Configuration¶
Configuration File¶
Create a liter-llm.toml file in your project directory. liter-llm auto-discovers it by searching the current directory and parent directories.
api_key = "sk-..."
base_url = "https://api.openai.com/v1"
model_hint = "openai"
timeout_secs = 120
max_retries = 5
[cache]
max_entries = 512
ttl_seconds = 600
[budget]
global_limit = 50.0
enforcement = "hard"
[budget.model_limits]
"openai/gpt-4o" = 25.0
[rate_limit]
rpm = 60
tpm = 100000
cooldown_secs = 30
health_check_secs = 60
cost_tracking = true
tracing = true
[[providers]]
name = "my-provider"
base_url = "https://my-llm.example.com/v1"

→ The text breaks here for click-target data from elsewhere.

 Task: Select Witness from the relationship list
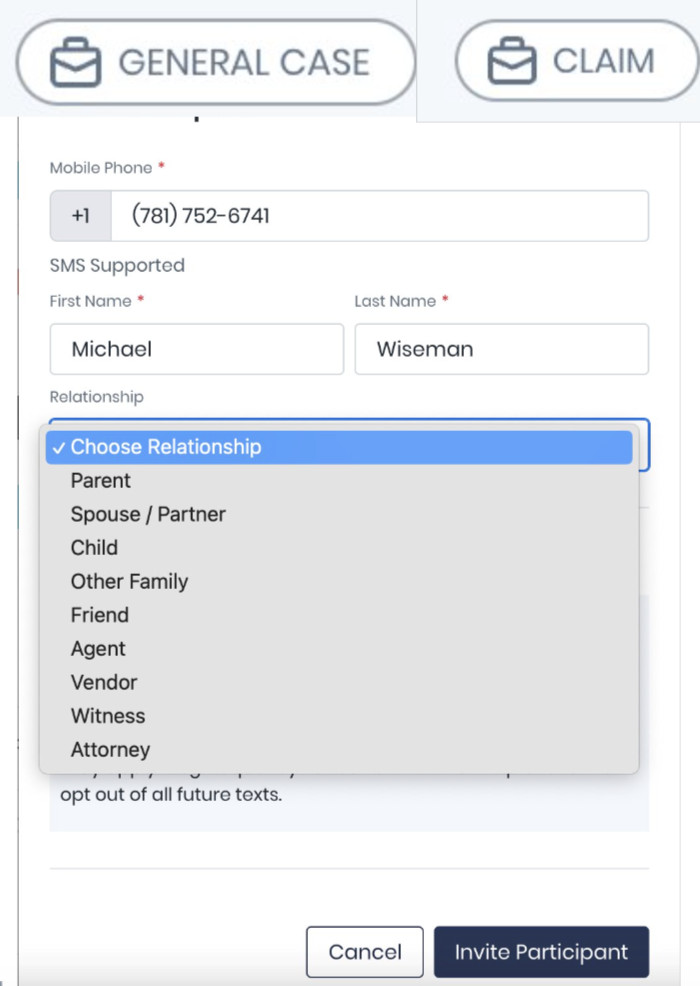click(x=108, y=716)
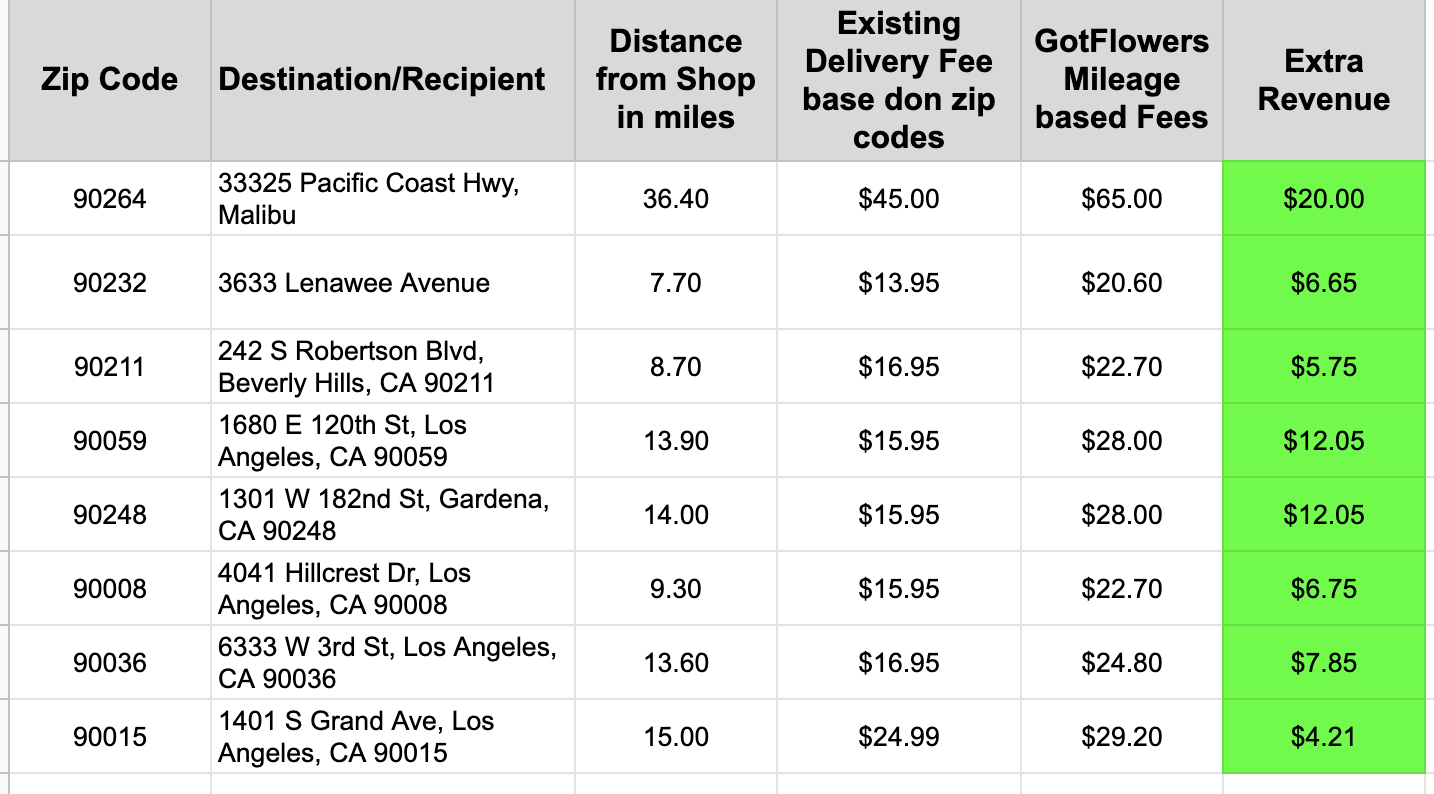This screenshot has height=794, width=1434.
Task: Click the green $20.00 extra revenue cell
Action: 1323,199
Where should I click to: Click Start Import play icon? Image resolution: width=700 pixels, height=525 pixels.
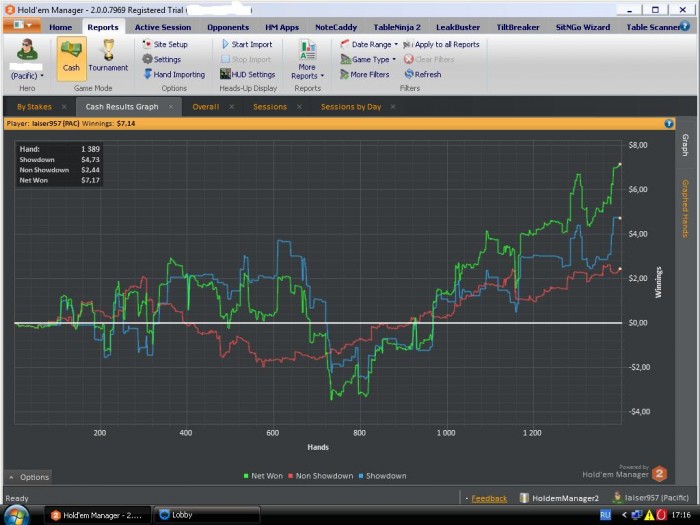click(x=226, y=45)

model_prefixes = ["my-provider/"]
Load it in code:
use liter_llm::{FileConfig, ManagedClient};
// Auto-discover
if let Some(config) = FileConfig::discover()? {
let client = ManagedClient::new(config.into_builder().build(), None)?;
}
// Or explicit path
let config = FileConfig::from_toml_file("liter-llm.toml")?;
let client = ManagedClient::new(config.into_builder().build(), None)?;
Client Construction¶
import asyncio
from liter_llm import LlmClient
async def main() -> None:
client = LlmClient(
api_key="sk-...", # or set OPENAI_API_KEY env var
base_url=None, # override provider base URL
model_hint="openai", # pre-resolve provider at construction
max_retries=3, # retry on transient failures
timeout=60, # request timeout in seconds
)
response = await client.chat(
model="openai/gpt-4o",
messages=[{"role": "user", "content": "Hello!"}],
)
print(response.choices[0].message.content)
asyncio.run(main())
import { LlmClient } from "@kreuzberg/liter-llm";
const client = new LlmClient({
apiKey: "sk-...", // or set OPENAI_API_KEY env var
baseUrl: undefined, // override provider base URL
modelHint: "openai", // pre-resolve provider at construction
maxRetries: 3, // retry on transient failures
timeoutSecs: 60, // request timeout in seconds
});
const response = await client.chat({
model: "openai/gpt-4o",
messages: [{ role: "user", content: "Hello!" }],
});
console.log(response.choices[0].message.content);
use liter_llm::{
ChatCompletionRequest, ClientConfigBuilder, DefaultClient, LlmClient,
Message, UserContent, UserMessage,
};
use std::time::Duration;
#[tokio::main]
async fn main() -> Result<(), Box<dyn std::error::Error>> {
let config = ClientConfigBuilder::new("sk-...".to_string()) // or std::env::var("OPENAI_API_KEY")?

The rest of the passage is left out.